Huh? No. As I already said, you cannot go from replication rate to judgment of the honesty, competency, or insight of researchers without additional information. Most obviously, it's going to be massively influenced by the prior odds of the hypotheses.

If the prior odds are 1:10,000 you have no business publishing results at 0.05 confidence level.

No one has any business publishing at an arbitrary confidence level, which should be chosen with respect to some even half-assed decision analysis. 1:10,000 or 1:1000, doesn't matter.

Comment author: Lumifer 04 October 2013 06:23:43PM 1 point [-]

As Edison said, I have discovered 999 ways to not build a lightbulb.

You're still ignoring the difference between a failed experiment and a failed replication.

Edison did not publish 999 papers each of them claiming that this is the way to build the lightbulb (at p=0.05).

you cannot go from replication rate to judgment of the honesty, competency, or insight of researchers without additional information. Most obviously, it's going to be massively influenced by the prior odds of the hypotheses.

And what exactly prevents the researchers from considering the prior odds when they are trying to figure out whether their results are really statistically significant?

I disagree with you -- if a researcher consistently publishes research that cannot be replicated I will call him a bad researcher.

Comment author: gwern 04 October 2013 06:45:08PM 0 points [-]

You're still ignoring the difference between a failed experiment and a failed replication. Edison did not publish 999 papers each of them claiming that this is the way to build the lightbulb (at p=0.05).

So? What does this have to do with my point about optimizing return from experimentation?

And what exactly prevents the researchers from considering the prior odds when they are trying to figure out whether their results are really statistically significant?

Nothing. But no one does that because to point out that a normal experiment has resulted in a posterior probability of <5% is not helpful since that could be said of all experiments, and to run a single experiment so high-powered that it could single-handedly overcome the prior probability is ludicrously wasteful. You don't run a $50m clinical trial enrolling 50,000 people just because some drug looks interesting.

I disagree with you -- if a researcher consistently publishes research that cannot be replicated I will call him a bad researcher.

Too bad. You should get over that.

Comment author: Lumifer 04 October 2013 07:17:32PM *  1 point [-]

I think our disagreement comes (at least partially) from the different views on what does publishing research mean.

I see your position as looking on publishing as something like "We did A, B, and C. We got the results X and Y. Take it for what it is. The end."

I'm looking on publishing more like this: "We did multiple experiments which did not give us the magical 0.05 number so we won't tell you about them. But hey, try #39 succeeded and we can publish it: we did A39, B39, and C39 and got the results X39 and Y39. The results are significant so we believe them to be meaningful and reflective of actual reality. Please give our drug to your patients."

The realities of scientific publishing are unfortunate (and yes, I know of efforts to ameliorate the problem in medical research). If people published all their research ("We did 50 runs with the following parameters, all failed, sure #39 showed statistical significance but we don't believe it") I would have zero problems with it. But that's not how the world currently works.

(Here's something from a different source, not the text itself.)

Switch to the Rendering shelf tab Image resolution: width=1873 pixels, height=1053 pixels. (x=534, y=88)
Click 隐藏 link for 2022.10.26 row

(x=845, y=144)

P.S. By the way, here is some research which failed replication (via this)

Comment author: gwern 04 October 2013 08:09:32PM 0 points [-]

The realities of scientific publishing are unfortunate (and yes, I know of efforts to ameliorate the problem in medical research). If people published all their research ("We did 50 runs with the following parameters, all failed, sure #39 showed statistical significance but we don't believe it") I would have zero problems with it. But that's not how the world currently works.

That would be a better world. But in this world, it would still be true that there is no universal, absolute, optimal percentage of experiments failing to replicate, and the optimal percentage is set by decision-theoretic/economic concerns.